Abdominal ultrasonography was performed as an additional diagnostic procedure to try and determine the reason for the colic symptoms, however no abnormalities could be detected. Apart from droppings passed shortly after his arrival at the clinic, no further droppings were observed over the next few days.

Despite the intermittent colic episodes observed- his clinical parameters remained normal. These intermittent colic episodes continued whenever food was reintroduced. One week after the initial presentation, the gelding displayed moderate signs of discomfort and was unresponsive to analgesia. Due to the duration of the colic, surgery was advised and performed during which two enteroliths were removed from his large colon (see attached pictures).


Enterolith found in the transverse colon.

Enterolith found in the base of the caecum.

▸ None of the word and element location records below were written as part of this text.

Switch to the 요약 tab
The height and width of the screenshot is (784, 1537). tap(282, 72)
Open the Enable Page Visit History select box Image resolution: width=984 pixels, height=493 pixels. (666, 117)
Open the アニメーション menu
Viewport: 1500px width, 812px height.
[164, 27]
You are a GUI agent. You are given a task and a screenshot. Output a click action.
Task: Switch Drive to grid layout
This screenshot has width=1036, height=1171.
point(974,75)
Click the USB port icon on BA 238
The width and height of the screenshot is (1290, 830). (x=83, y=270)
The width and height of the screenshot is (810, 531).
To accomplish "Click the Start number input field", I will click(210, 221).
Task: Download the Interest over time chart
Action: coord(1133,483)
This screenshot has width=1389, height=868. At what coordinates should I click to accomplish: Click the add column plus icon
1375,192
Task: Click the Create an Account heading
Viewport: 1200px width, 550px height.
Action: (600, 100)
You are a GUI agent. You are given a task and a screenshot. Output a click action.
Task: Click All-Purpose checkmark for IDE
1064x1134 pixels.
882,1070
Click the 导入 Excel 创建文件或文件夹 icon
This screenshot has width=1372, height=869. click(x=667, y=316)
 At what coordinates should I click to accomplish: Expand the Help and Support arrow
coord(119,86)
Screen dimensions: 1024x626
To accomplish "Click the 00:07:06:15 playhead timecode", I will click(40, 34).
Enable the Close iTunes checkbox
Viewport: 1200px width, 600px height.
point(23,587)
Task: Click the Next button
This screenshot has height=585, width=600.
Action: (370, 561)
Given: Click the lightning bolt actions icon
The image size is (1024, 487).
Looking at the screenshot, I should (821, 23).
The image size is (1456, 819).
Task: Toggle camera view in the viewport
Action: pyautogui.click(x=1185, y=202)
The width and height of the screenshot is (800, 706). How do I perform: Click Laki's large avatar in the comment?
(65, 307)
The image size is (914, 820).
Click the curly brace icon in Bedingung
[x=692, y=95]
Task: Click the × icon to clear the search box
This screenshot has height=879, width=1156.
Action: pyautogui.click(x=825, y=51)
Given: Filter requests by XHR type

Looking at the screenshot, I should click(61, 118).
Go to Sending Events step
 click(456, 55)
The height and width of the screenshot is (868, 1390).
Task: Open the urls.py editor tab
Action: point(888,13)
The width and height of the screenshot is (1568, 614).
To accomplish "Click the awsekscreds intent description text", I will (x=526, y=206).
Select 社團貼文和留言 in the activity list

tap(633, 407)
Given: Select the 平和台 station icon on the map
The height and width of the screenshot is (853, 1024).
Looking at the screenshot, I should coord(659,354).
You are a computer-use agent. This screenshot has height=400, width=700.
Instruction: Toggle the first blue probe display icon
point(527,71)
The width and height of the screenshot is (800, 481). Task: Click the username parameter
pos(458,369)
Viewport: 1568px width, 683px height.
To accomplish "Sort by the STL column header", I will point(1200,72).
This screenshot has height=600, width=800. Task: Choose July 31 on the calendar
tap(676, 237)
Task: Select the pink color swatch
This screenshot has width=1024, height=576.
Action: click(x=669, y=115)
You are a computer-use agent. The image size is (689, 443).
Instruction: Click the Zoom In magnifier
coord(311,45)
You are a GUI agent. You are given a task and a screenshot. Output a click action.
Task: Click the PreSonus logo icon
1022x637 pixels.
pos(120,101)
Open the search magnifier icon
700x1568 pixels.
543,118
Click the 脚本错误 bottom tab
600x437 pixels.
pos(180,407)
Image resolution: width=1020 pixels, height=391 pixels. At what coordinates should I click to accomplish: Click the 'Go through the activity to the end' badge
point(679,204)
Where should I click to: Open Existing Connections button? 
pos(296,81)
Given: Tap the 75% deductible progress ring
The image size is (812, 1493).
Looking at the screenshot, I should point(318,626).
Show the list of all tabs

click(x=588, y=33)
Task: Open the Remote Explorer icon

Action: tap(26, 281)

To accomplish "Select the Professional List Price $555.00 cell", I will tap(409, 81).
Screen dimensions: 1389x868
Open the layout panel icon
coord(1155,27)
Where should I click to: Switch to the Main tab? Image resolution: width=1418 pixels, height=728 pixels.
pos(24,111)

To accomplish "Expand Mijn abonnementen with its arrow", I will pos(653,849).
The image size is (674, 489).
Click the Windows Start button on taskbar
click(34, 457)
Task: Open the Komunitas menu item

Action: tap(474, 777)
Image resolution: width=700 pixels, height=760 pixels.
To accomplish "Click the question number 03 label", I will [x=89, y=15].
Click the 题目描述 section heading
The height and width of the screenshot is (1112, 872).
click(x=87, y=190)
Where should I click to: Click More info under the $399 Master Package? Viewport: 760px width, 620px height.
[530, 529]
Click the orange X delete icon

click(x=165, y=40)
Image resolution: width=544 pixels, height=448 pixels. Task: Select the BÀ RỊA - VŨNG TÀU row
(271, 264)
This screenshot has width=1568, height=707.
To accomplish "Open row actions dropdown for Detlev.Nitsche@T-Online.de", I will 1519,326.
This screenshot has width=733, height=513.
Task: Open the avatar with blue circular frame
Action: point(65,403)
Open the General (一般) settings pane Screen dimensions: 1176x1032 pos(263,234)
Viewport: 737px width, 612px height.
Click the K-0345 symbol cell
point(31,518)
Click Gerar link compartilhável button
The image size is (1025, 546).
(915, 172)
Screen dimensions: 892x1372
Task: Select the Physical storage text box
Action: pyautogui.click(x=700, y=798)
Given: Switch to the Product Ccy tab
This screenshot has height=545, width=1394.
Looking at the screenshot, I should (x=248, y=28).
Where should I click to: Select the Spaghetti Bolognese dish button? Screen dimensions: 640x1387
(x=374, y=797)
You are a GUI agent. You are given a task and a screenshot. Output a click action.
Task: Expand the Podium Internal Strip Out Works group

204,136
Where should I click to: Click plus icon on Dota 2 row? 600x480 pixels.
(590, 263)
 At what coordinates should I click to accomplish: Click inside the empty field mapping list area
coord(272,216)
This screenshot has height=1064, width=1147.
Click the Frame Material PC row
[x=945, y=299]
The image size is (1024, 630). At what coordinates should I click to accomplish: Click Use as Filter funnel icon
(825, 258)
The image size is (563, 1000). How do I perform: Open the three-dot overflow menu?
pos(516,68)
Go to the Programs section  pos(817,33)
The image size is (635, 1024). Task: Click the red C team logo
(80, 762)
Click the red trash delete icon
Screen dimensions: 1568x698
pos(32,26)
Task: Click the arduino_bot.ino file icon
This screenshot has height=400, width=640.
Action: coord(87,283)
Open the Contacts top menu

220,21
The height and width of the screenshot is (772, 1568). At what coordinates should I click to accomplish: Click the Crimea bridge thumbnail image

Enteroliths are stone-like formations in the colon of the horse that usually causes a problem if they move into areas of the intestine with a smaller diameter such as the transverse and small colon. They are made up of minerals, such as magnesium ammonium phosphate salts and form around a particle such as plastic, hair or metal.

Horses can form one stone or multiple stones within the large colon. These stones can stay within the large colon and be undetected or they can cause low grade or intermittent colic episodes even when they have not moved to a narrower area of the intestine. Horse may also display signs such as weight loss and diarrhoea.

Enteroliths can be of different sizes. Smaller ones can move through the intestinal tract with no adverse reactions, whereas larger ones can become lodged in narrower areas of the intestine. Once they become lodged they can cause serious damage to the intestinal wall and surgery is the only solution. Horses undergoing surgery for this condition usually have a good prognosis unless a part of the intestinal wall has been severely compromised.

The best way of diagnosing a suspected enterolith apart from exploratory laparotomy, is through abdominal radiography. This however requires a powerful generator capable of taking radiographs of the equine abdomen.

The gelding recovered very well with no long-term damage. He is back in the yard and has resumed his training.